**Problem to solve:** Edit the entries between the lines holding "This screenshot has height=139, width=148." and "Action: [x=161, y=118]", inclusive, swapping "ellipsis button" for "three-dot button" and leaving all else unchanged. Return only those lines, without the pictures.

----- Data to use -----

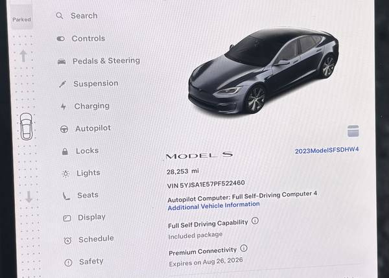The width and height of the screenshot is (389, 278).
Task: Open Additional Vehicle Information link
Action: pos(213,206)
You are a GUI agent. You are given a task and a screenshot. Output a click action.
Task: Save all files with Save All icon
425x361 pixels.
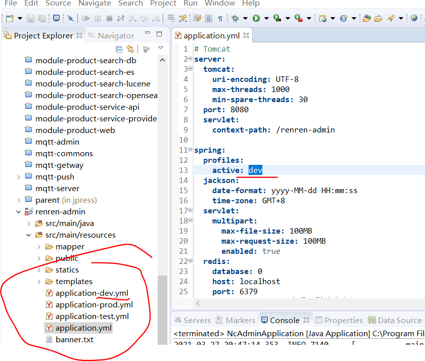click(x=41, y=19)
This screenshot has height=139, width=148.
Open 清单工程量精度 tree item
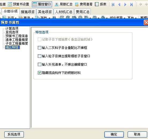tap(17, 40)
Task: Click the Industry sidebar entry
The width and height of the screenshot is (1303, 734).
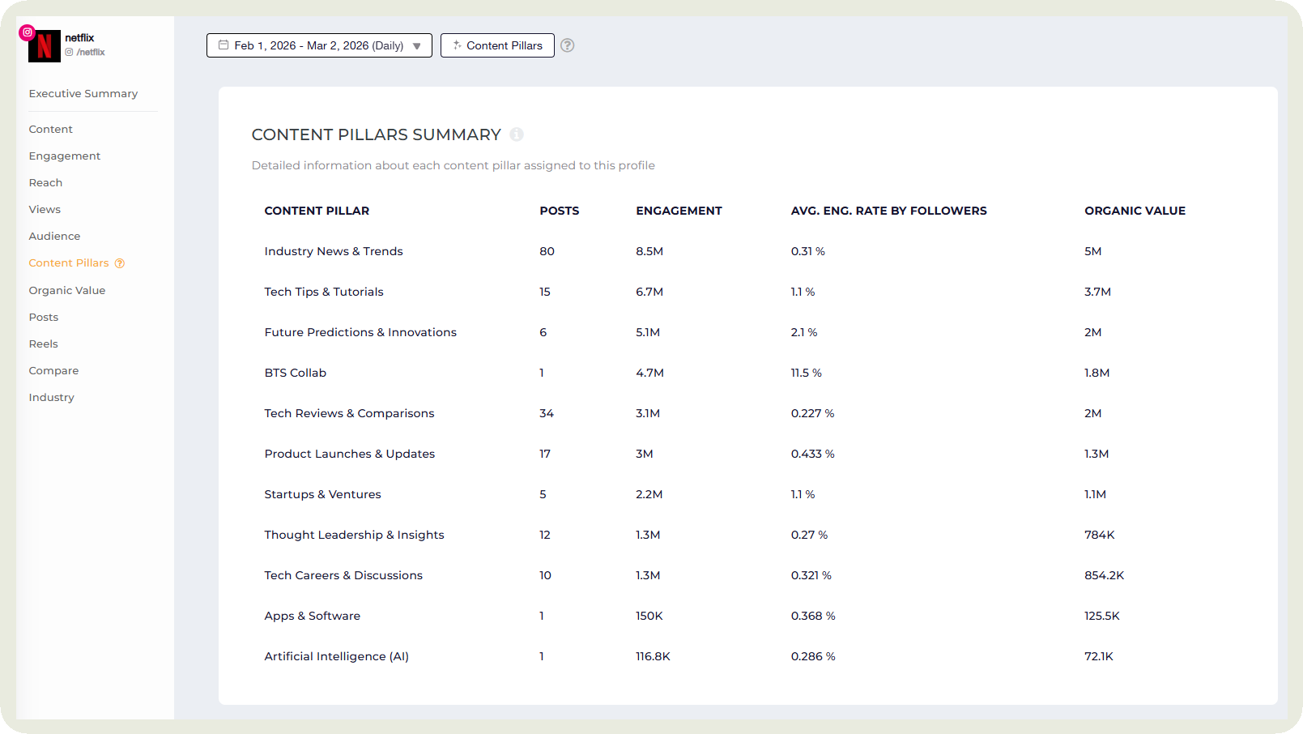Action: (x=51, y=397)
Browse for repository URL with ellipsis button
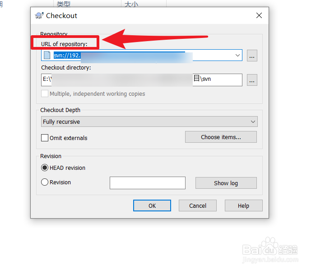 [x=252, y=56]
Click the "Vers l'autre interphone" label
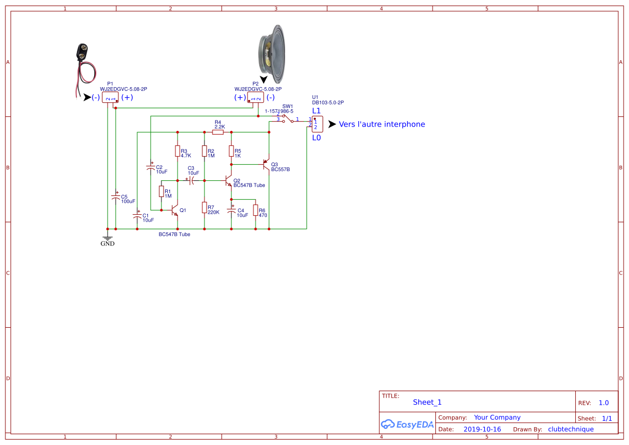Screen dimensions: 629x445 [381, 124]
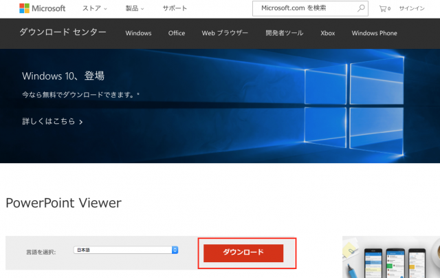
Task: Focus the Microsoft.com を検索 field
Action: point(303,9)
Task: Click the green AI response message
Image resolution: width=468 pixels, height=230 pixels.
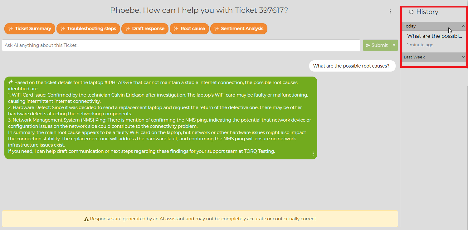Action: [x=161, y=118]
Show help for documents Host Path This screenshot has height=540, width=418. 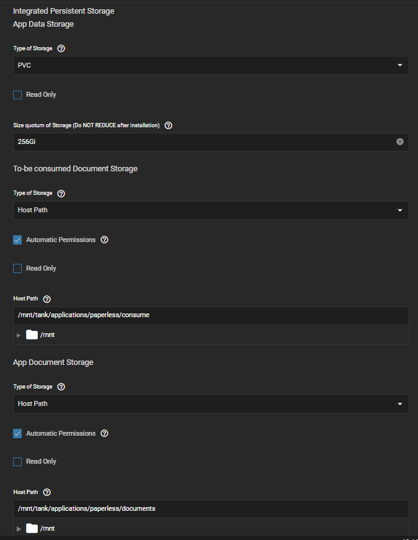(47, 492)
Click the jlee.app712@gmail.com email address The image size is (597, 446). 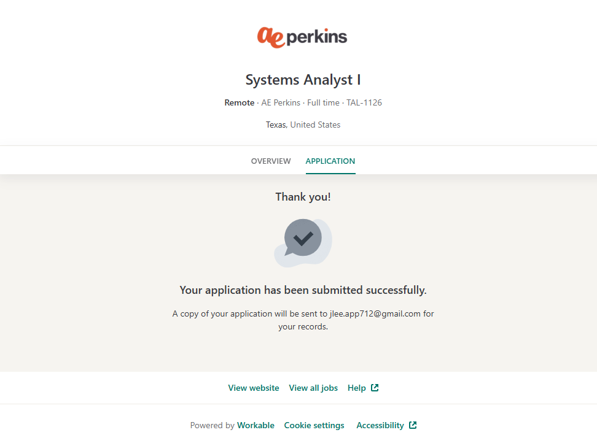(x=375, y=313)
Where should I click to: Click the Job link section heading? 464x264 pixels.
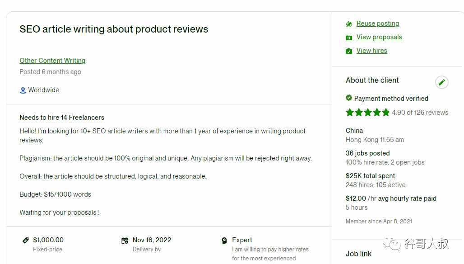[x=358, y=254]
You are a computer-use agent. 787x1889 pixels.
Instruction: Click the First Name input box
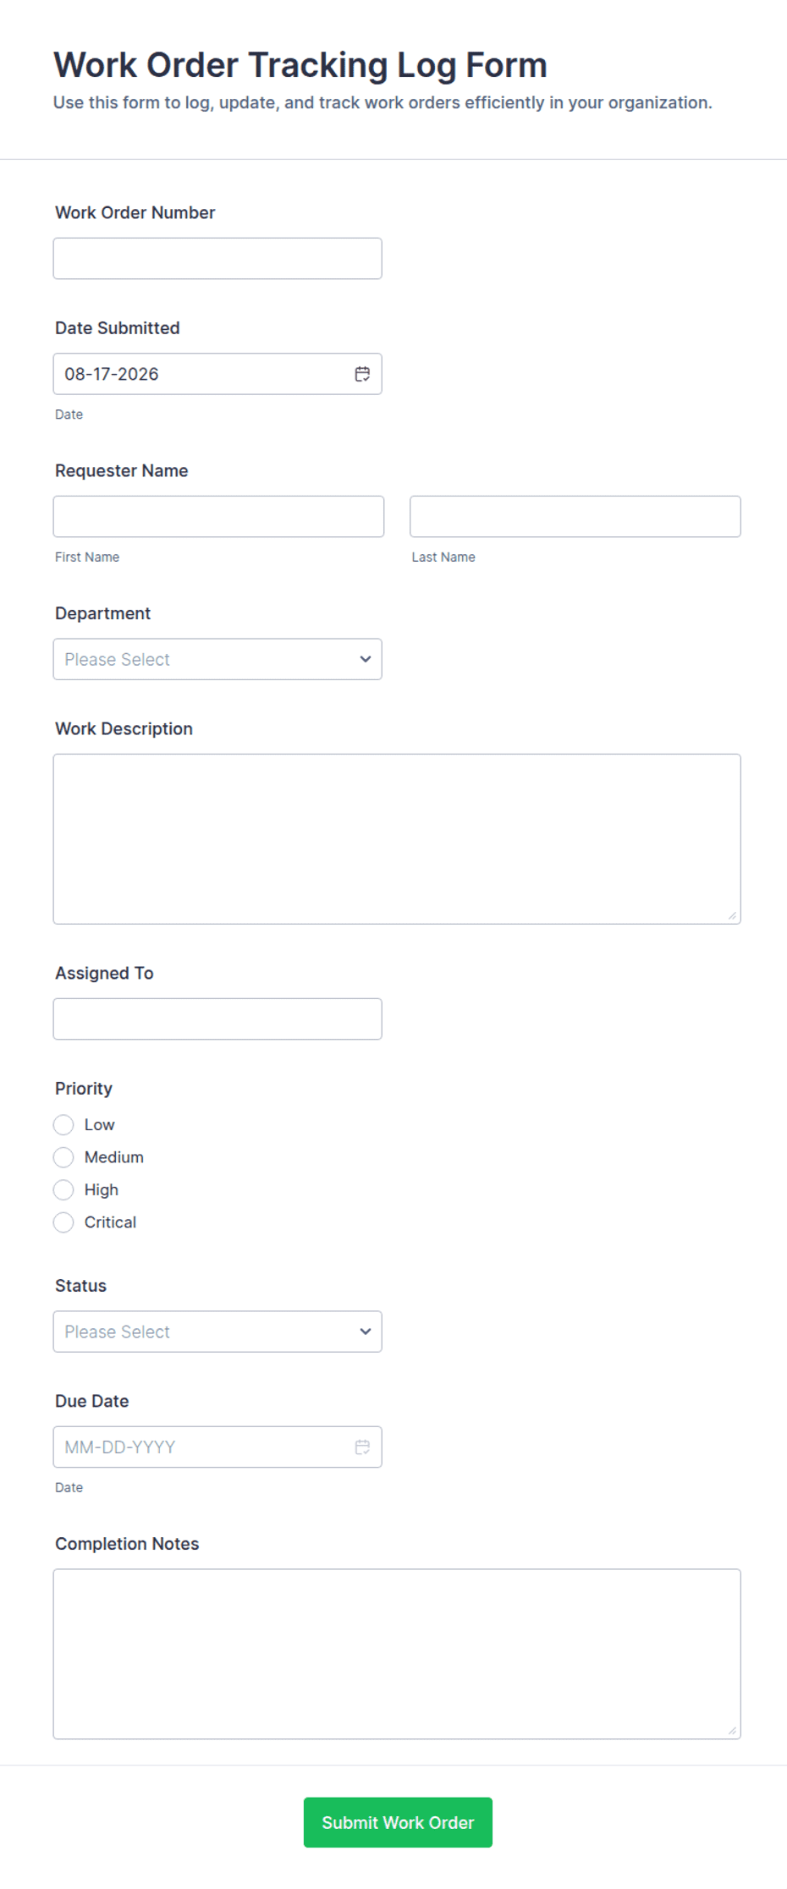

-----

**Task answer:**
This screenshot has height=139, width=148.
Open 清单工程量精度 tree item
tap(17, 40)
Task: Click the Industry sidebar entry
The width and height of the screenshot is (1303, 734).
Action: (x=51, y=397)
Browse for repository URL with three-dot button
 [x=252, y=56]
Click the "Vers l'autre interphone" label
Screen dimensions: 629x445 [381, 124]
Task: Focus the Microsoft.com を検索 field
Action: point(303,9)
Task: Click the green AI response message
Image resolution: width=468 pixels, height=230 pixels.
Action: [x=161, y=118]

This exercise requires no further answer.